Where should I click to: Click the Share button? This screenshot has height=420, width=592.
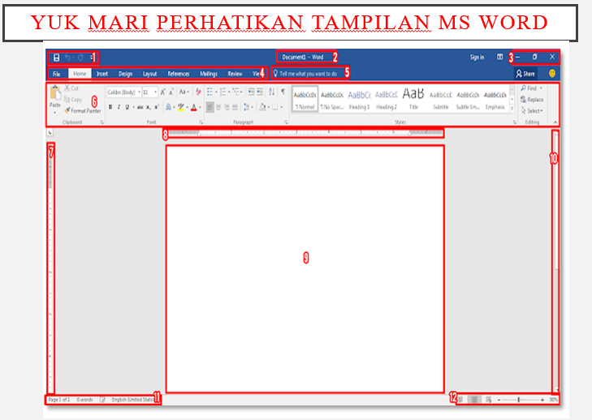tap(525, 74)
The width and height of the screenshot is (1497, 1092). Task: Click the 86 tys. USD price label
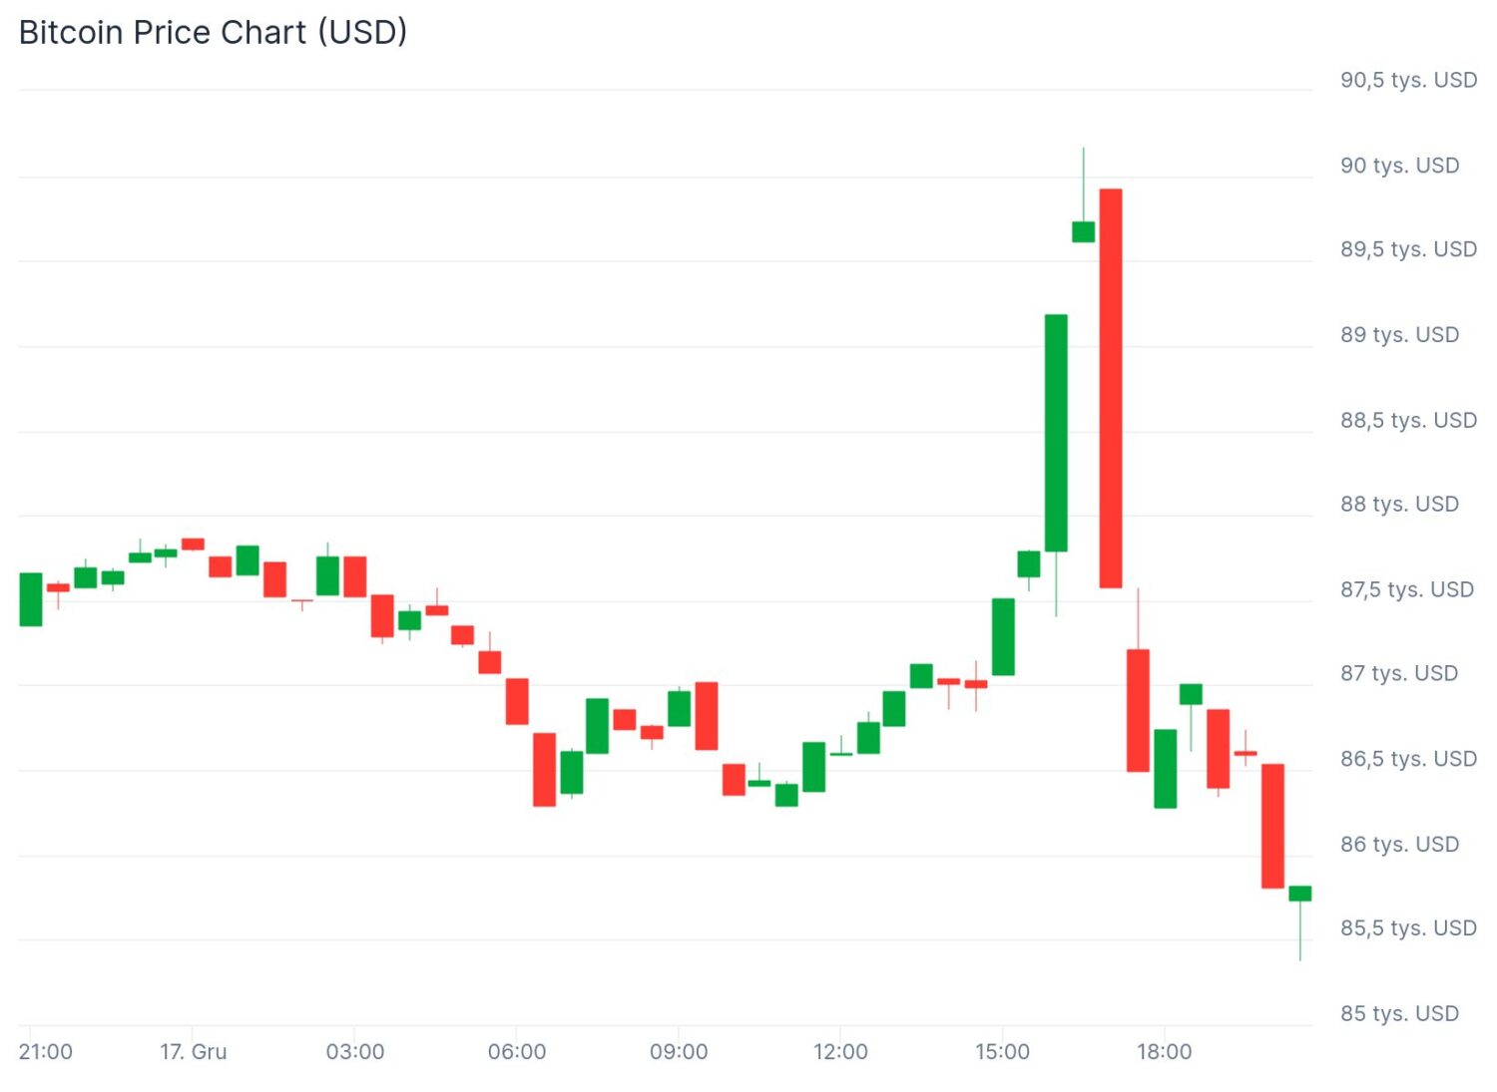pyautogui.click(x=1399, y=844)
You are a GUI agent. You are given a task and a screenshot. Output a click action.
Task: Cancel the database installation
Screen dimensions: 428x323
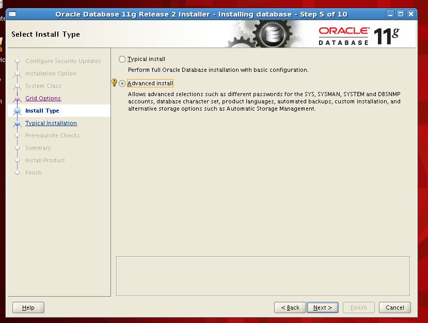[395, 307]
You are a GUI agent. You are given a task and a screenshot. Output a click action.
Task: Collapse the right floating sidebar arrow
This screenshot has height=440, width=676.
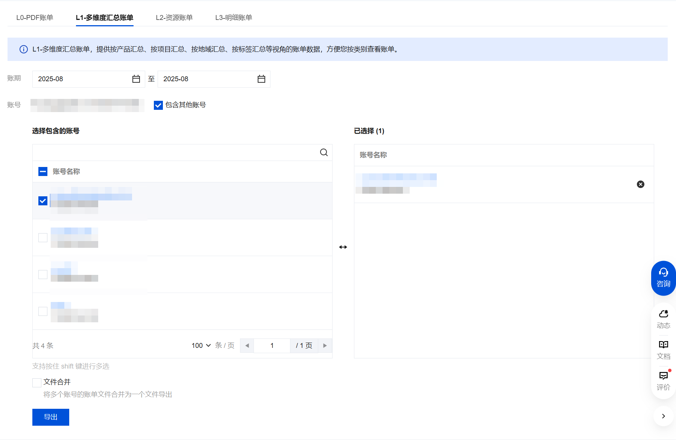click(663, 416)
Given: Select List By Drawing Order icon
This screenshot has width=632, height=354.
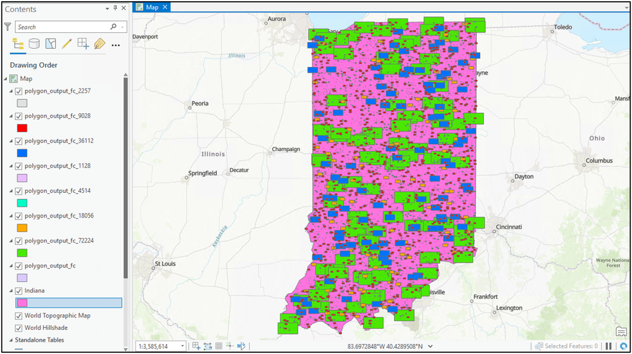Looking at the screenshot, I should [x=18, y=44].
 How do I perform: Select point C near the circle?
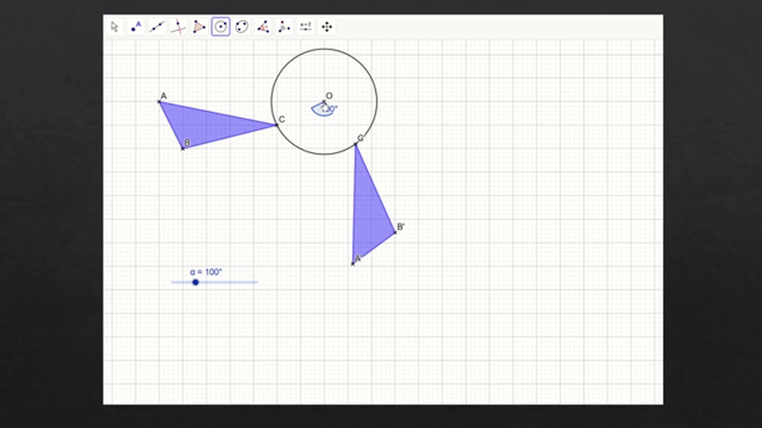tap(278, 126)
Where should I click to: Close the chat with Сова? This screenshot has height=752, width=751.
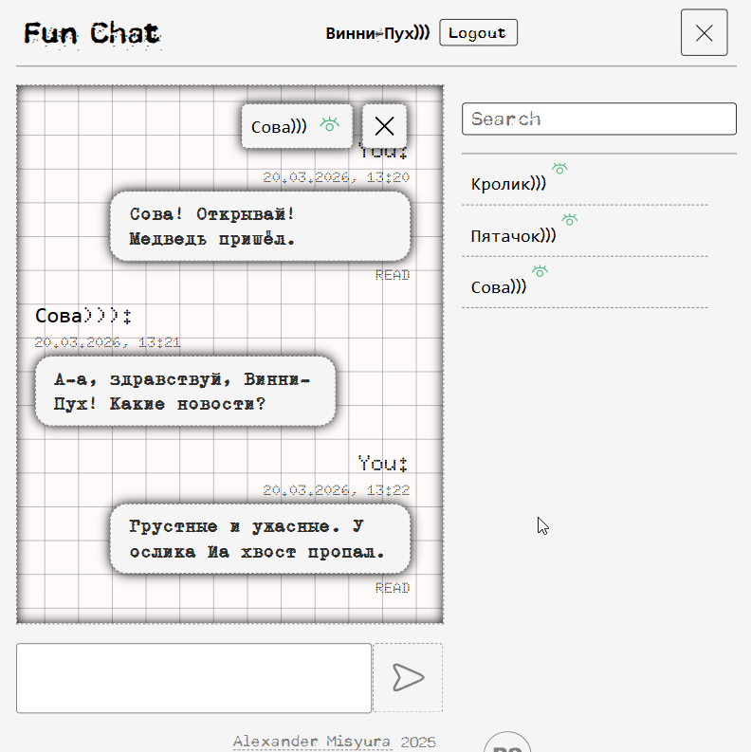click(384, 126)
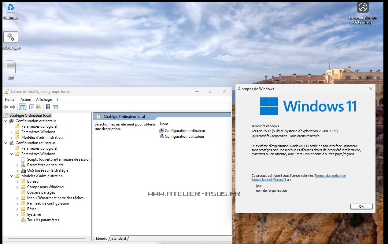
---------------
* **ASSIGNED TASK**: Give back the exact lines above, running from the one that has "Task: Cancel the database installation" through the one that has "Task: Collapse the", with nothing added and no pictures.

* **EXERCISE RESPONSE**:
Task: Cancel the database installation
Screen dimensions: 428x323
[395, 307]
You are a GUI agent. You are given a task and a screenshot. Output a click action.
Task: Collapse the right floating sidebar arrow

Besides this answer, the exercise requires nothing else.